**Dataset extract:**
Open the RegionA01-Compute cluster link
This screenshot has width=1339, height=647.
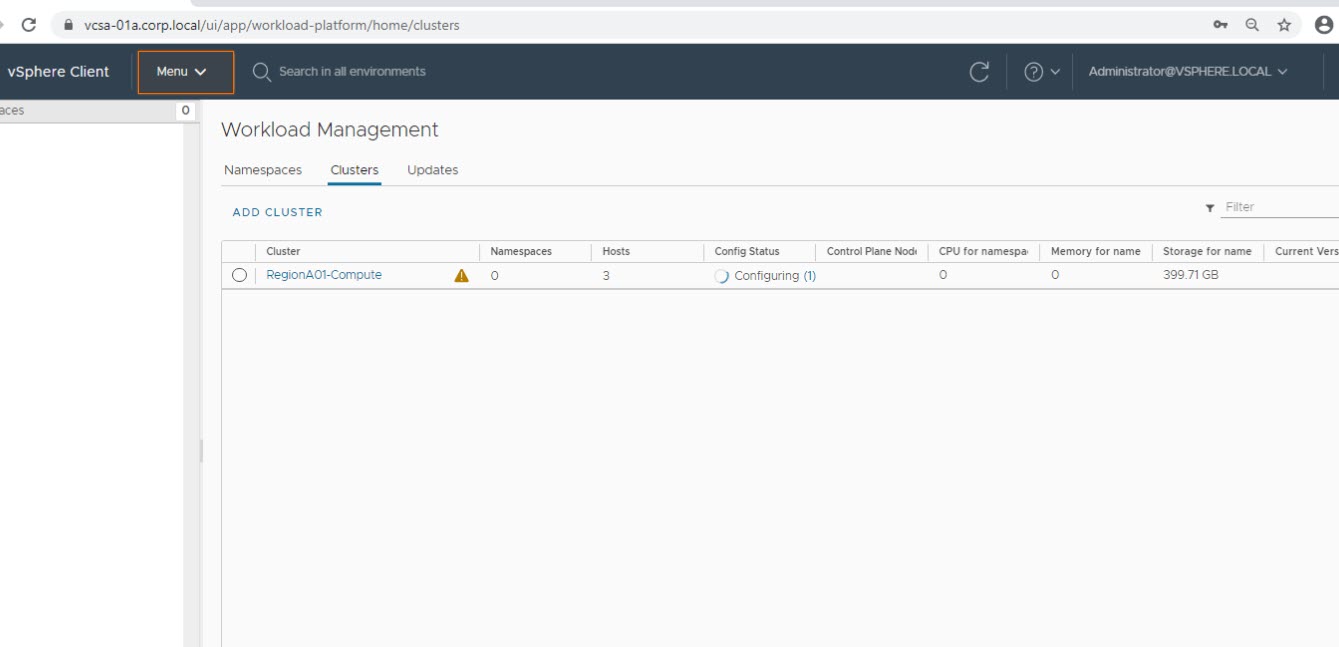click(324, 275)
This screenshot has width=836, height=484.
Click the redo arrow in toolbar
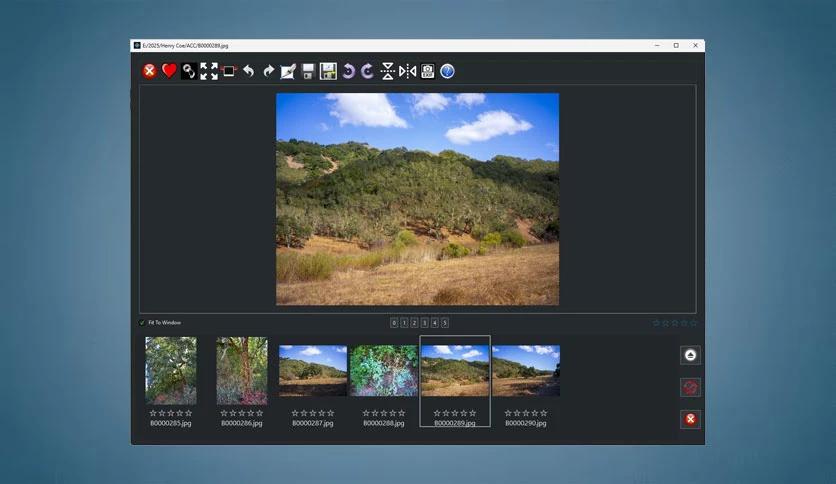pos(269,71)
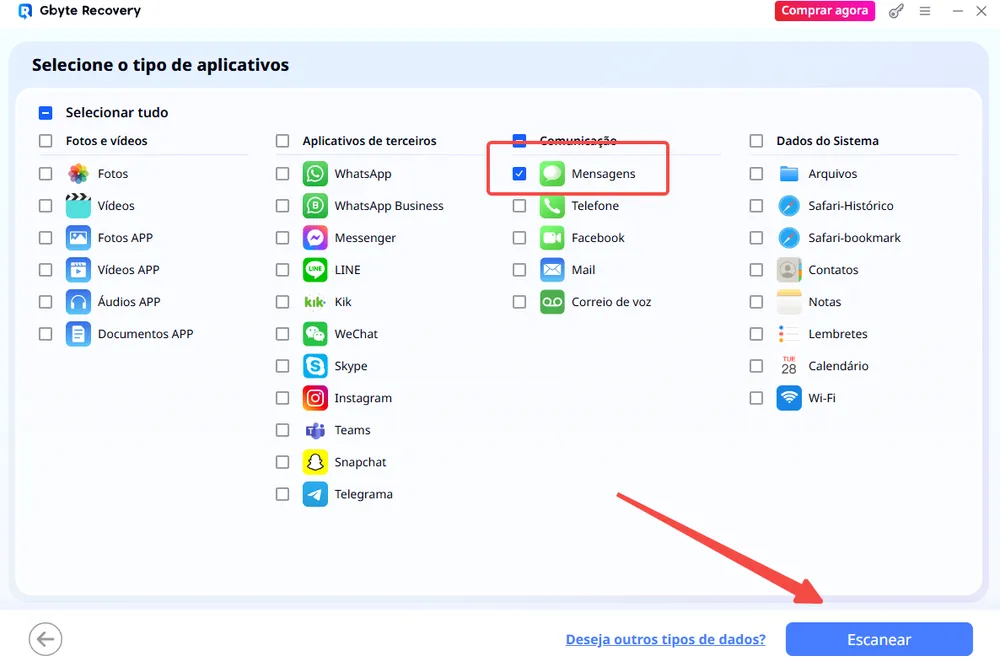Screen dimensions: 1000x667
Task: Open the Deseja outros tipos de dados link
Action: (665, 639)
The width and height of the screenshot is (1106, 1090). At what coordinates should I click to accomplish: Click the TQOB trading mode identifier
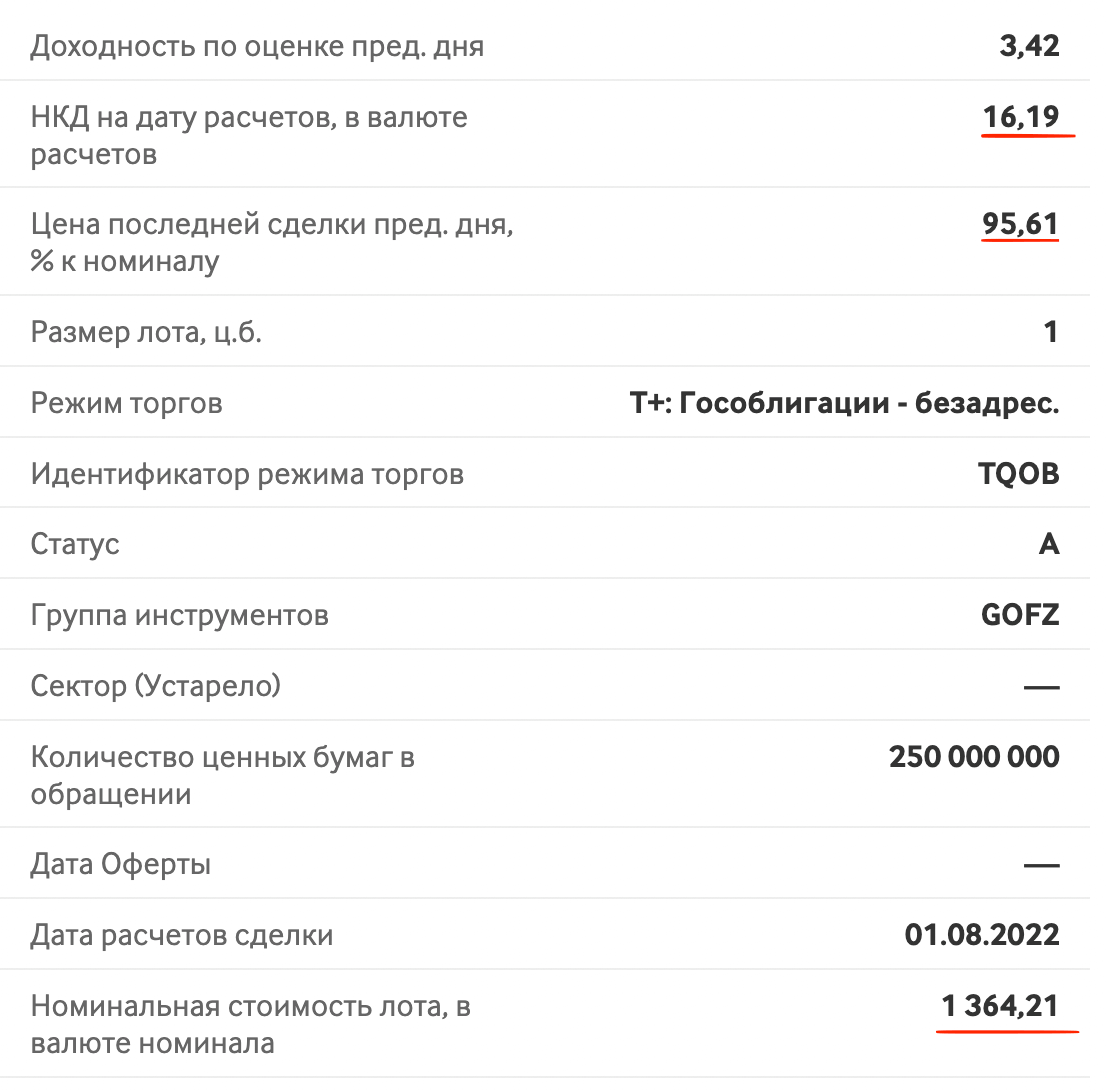[x=1019, y=473]
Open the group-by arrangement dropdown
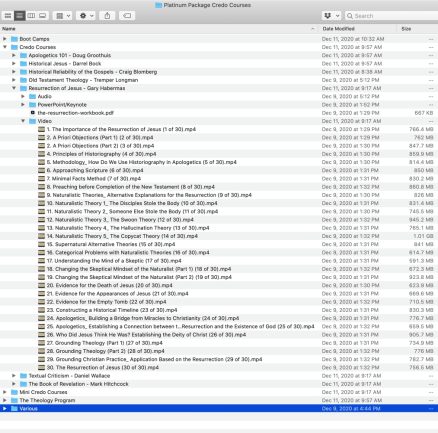438x433 pixels. (62, 16)
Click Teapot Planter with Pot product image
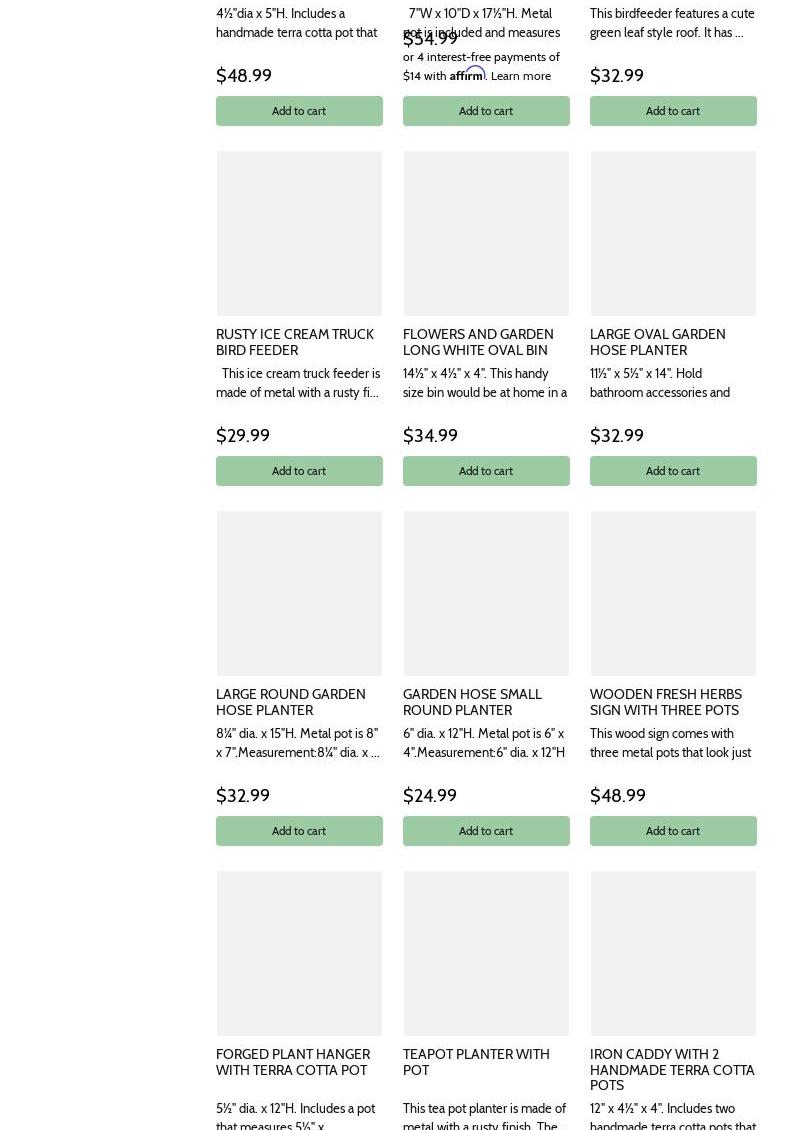Image resolution: width=785 pixels, height=1130 pixels. [x=486, y=953]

**Your task:** Every line from the one containing "This screenshot has width=1339, height=647." to the last line of the material must be returned exactly. Leave out any pictures.

**Response:**
This screenshot has width=1339, height=647.
click(324, 275)
This screenshot has width=836, height=484.
Click the redo arrow in toolbar
pos(269,71)
Screen dimensions: 1000x667
Task: Open the Deseja outros tipos de dados link
Action: (665, 639)
The width and height of the screenshot is (1106, 1090). At what coordinates should I click to accomplish: Click the TQOB trading mode identifier
[x=1019, y=473]
Open the group-by arrangement dropdown
438x433 pixels. (62, 16)
Click Teapot Planter with Pot product image
Image resolution: width=785 pixels, height=1130 pixels. [x=486, y=953]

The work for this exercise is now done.